• PROVIDED TEXT
※ ※ ※

Editorial: Onus is on tenants in fight for affordability

Two weeks ago, the Stuyvesant Town-Peter Cooper Village Tenants Association announced that it had reached a settlement with CWCapital over five MCIs thrown residents’ way last fall.

It was a rare victory for tenants, albeit a bittersweet one.

It was a victory in that getting the owner to budge, even an inch, on a rent increase is a near-impossible task, at least in Stuyvesant Town. Attorneys, elected officials and the state housing agency (DHCR) had to get involved, and the talks took months. Ultimately, retroactive fees were eliminated for all, making the Tenants Association’s settlement much better for tenants than an offer initially offered by management to reduce them by about a third. The settlement worked in CWCapital’s favor too since MCIs (major capital improvements) are permanently added to the rent roll and for many tenants, 95 percent of the MCIs’ monthly portion will still have to be paid.

The ones to finally get a real break were the “Roberts” tenants, in renovated apartments, who pay higher rents, and now as a result of the settlement, don’t have to pay any of the five MCIs at all. However, it’s worth noting that this break comes just under a year after 1,100 of those residents were hit with mid-lease increases as a result of another settlement, this one of the “Roberts v. Tishman Speyer” class action. In many cases, these increases were hundreds of dollars. Like the MCIs, they were rent hikes tenants didn’t count on having to pay in addition to the annual increases authorized by the Rent Guidelines Board (RGB).

※ ※ ※

• AVAILABLE DATA
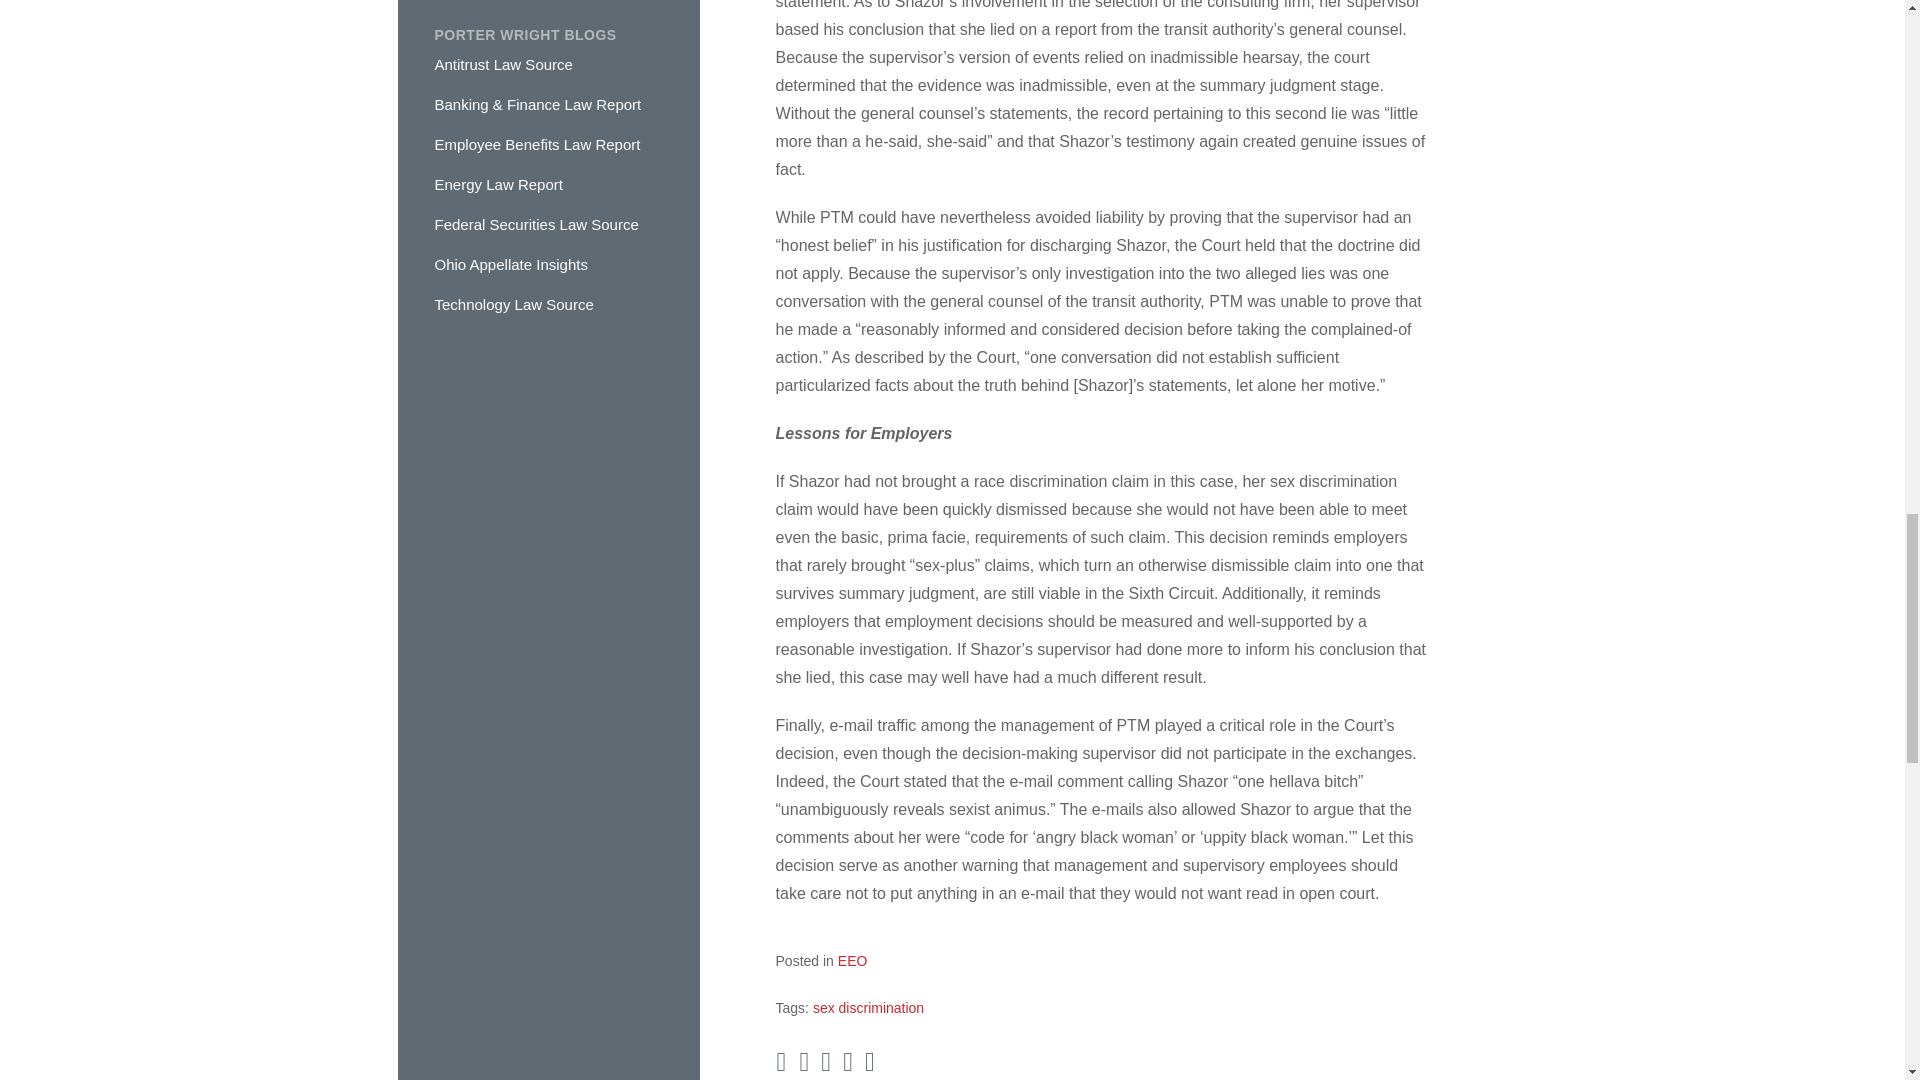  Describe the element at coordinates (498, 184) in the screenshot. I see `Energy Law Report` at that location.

※ ※ ※

• CHALLENGES
1. From the Stuyvesant Town editorial, extract the passage from "The ones to" to "Guidelines Board (RGB).".
2. Extend the editorial on Stuyvesant Town tenants and rent increases, picking up after its final sentence.

• ANSWER LIST
1.
The ones to finally get a real break were the “Roberts” tenants, in renovated apartments, who pay higher rents, and now as a result of the settlement, don’t have to pay any of the five MCIs at all. However, it’s worth noting that this break comes just under a year after 1,100 of those residents were hit with mid-lease increases as a result of another settlement, this one of the “Roberts v. Tishman Speyer” class action. In many cases, these increases were hundreds of dollars. Like the MCIs, they were rent hikes tenants didn’t count on having to pay in addition to the annual increases authorized by the Rent Guidelines Board (RGB).

2.
Add those increases onto the other fees residents may see permanently tacked on to their rent bills (individual apartment improvements, air conditioner surcharges) and it just compounds the obvious fact that rent stabilization is just not what it’s cracked up to be and the MCI system is hardly fair to renters.

Local elected officials are sympathetic to the fact that this is just another way for landlords to gradually turn affordable apartments into market rate ones. However, in fighting them, they end up running into brick walls. Assemblyman Brian Kavanagh has authored a bill that would cap MCIs at what the cost of the improvement to a property actually is. This way the incentive for landlords to make improvements for the sole purpose of jacking up rents would be gone. However, that bill, like so much other tenant-friendly legislation, isn’t likely to get passed by the State Senate any time soon.

Knowing this, as well as the DHCR’s history of never meeting an MCI it didn’t like, and it’s tempting to throw one’s hands up (or just throw up) at a system that forces people to invest in the maintenance of properties they don’t own. After all, you don’t pay your dentist a fee for new equipment just installed in his office in addition to the bill you get for his service. Nor would you be expected to have to pay for a college campus building’s new roof after already having written a fat check for tuition.

As for what tenants can do about this particular obstacle to the continued existence of affordable housing, it’s impossible to guarantee what tactic would work. However, the onus is on tenants to at least try to fight MCIs. Otherwise, they will continue to be big business for landlords.

One way to do this is to financially support groups that fight on renters’ behalf like Tenants PAC, which works to get tenant-friendly politicians elected or the community’s own TA. (Because hiring attorneys for MCI battles isn’t free.)

Being knowledgeable about what tenants’ rights actually are is also helpful. Attending TA events is one way to do learn about the issue. The next TA meeting, which will focus on MCIs, will be held on May 10. Those who can’t make it can of course expect to find coverage of the event in this newspaper.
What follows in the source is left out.